_RECORDS PROVIDED_
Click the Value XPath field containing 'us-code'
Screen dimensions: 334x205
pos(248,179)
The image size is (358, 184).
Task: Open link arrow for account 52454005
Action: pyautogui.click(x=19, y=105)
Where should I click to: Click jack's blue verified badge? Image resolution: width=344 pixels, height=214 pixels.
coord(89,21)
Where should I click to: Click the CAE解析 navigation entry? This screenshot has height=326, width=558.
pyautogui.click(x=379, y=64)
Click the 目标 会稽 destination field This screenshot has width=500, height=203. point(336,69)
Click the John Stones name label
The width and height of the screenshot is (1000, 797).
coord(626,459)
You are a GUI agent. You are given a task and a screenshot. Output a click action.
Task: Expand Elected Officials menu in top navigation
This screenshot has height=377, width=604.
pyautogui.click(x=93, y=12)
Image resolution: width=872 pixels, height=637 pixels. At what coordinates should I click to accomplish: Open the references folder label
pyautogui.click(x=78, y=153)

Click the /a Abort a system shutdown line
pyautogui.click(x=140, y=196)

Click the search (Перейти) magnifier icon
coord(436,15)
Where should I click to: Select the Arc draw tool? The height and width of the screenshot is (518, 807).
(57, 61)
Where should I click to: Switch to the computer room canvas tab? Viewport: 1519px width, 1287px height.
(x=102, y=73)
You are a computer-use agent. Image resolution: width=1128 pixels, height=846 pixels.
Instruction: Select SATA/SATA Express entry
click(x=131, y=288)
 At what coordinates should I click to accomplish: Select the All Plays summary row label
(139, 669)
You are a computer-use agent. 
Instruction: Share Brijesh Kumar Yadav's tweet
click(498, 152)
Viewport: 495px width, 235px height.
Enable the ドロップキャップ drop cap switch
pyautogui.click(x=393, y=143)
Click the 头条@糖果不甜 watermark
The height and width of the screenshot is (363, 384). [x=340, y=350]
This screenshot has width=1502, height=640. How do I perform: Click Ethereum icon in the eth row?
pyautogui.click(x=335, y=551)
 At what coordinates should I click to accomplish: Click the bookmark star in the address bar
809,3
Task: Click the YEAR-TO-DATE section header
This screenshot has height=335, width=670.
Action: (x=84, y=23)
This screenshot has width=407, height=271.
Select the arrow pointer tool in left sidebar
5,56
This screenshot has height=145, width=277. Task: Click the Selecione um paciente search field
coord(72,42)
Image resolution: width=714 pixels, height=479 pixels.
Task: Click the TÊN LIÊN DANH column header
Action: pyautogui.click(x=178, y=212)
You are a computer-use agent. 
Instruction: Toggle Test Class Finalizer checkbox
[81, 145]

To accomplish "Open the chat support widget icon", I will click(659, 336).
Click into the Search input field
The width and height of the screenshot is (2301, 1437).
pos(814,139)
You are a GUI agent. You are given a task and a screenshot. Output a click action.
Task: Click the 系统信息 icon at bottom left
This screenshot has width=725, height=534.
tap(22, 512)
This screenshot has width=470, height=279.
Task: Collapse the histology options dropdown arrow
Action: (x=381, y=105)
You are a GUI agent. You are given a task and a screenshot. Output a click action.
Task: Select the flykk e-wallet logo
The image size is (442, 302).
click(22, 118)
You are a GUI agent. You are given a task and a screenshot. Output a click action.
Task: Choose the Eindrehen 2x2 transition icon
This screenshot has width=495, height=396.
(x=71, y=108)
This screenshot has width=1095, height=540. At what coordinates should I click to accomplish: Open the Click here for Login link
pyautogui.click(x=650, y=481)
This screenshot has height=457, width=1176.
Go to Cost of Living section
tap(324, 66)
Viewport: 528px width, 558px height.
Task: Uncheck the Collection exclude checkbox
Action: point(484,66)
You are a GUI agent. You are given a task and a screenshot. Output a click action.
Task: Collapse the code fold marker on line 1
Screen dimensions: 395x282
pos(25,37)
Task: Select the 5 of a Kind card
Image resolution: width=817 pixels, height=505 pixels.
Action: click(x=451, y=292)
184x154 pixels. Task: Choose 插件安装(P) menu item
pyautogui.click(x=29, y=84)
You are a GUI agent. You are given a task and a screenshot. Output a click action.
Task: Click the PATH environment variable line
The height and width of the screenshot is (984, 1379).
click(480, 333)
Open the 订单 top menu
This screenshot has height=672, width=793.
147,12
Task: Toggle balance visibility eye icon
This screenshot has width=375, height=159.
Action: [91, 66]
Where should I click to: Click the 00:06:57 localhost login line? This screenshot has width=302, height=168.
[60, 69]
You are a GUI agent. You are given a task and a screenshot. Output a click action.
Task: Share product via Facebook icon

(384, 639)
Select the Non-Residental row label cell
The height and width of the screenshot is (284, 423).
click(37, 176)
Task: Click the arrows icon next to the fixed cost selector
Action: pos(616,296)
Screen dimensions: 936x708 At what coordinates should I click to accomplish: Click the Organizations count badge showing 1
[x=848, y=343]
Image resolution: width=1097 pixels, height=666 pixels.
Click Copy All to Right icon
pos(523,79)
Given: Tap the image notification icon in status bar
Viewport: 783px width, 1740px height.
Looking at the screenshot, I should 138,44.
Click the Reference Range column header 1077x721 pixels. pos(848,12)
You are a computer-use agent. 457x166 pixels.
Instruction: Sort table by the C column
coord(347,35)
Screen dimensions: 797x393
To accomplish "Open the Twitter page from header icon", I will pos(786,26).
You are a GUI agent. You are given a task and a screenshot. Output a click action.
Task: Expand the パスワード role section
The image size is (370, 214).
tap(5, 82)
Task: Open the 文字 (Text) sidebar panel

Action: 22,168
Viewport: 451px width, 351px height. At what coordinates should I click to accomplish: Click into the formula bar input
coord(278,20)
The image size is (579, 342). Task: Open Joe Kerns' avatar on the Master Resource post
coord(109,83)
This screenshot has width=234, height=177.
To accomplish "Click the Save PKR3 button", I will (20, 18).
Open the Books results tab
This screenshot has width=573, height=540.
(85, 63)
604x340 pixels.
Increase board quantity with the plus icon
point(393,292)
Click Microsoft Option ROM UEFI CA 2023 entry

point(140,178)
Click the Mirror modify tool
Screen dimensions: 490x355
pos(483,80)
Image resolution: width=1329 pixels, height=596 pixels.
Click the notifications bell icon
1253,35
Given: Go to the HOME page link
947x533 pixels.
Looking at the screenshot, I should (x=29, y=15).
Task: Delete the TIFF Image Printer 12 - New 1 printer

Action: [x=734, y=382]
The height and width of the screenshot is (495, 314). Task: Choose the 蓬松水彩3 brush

_TASK INSTRUCTIONS_
The entries above hold a line with "Click the search (Перейти) magnifier icon" and a later line with "Task: Click the 系统信息 icon at bottom left". Write out exactly those lines and all lines between, nothing more.

_WRITTEN SOLUTION_
Click the search (Перейти) magnifier icon
coord(436,15)
Where should I click to: Select the Arc draw tool? The height and width of the screenshot is (518, 807).
(57, 61)
Where should I click to: Switch to the computer room canvas tab? Viewport: 1519px width, 1287px height.
(x=102, y=73)
You are a computer-use agent. Image resolution: width=1128 pixels, height=846 pixels.
Instruction: Select SATA/SATA Express entry
click(x=131, y=288)
 At what coordinates should I click to accomplish: Select the All Plays summary row label
(139, 669)
You are a computer-use agent. 
Instruction: Share Brijesh Kumar Yadav's tweet
click(498, 152)
Viewport: 495px width, 235px height.
Enable the ドロップキャップ drop cap switch
pyautogui.click(x=393, y=143)
Click the 头条@糖果不甜 watermark
The height and width of the screenshot is (363, 384). [x=340, y=350]
This screenshot has width=1502, height=640. How do I perform: Click Ethereum icon in the eth row?
pyautogui.click(x=335, y=551)
 At what coordinates should I click to accomplish: Click the bookmark star in the address bar
809,3
Task: Click the YEAR-TO-DATE section header
This screenshot has height=335, width=670.
Action: (x=84, y=23)
This screenshot has width=407, height=271.
Select the arrow pointer tool in left sidebar
5,56
This screenshot has height=145, width=277. Task: Click the Selecione um paciente search field
coord(72,42)
Image resolution: width=714 pixels, height=479 pixels.
Task: Click the TÊN LIÊN DANH column header
Action: pyautogui.click(x=178, y=212)
You are a computer-use agent. 
Instruction: Toggle Test Class Finalizer checkbox
[81, 145]

To accomplish "Open the chat support widget icon", I will click(659, 336).
Click into the Search input field
The width and height of the screenshot is (2301, 1437).
pos(814,139)
You are a GUI agent. You are given a task and a screenshot. Output a click action.
Task: Click the 系统信息 icon at bottom left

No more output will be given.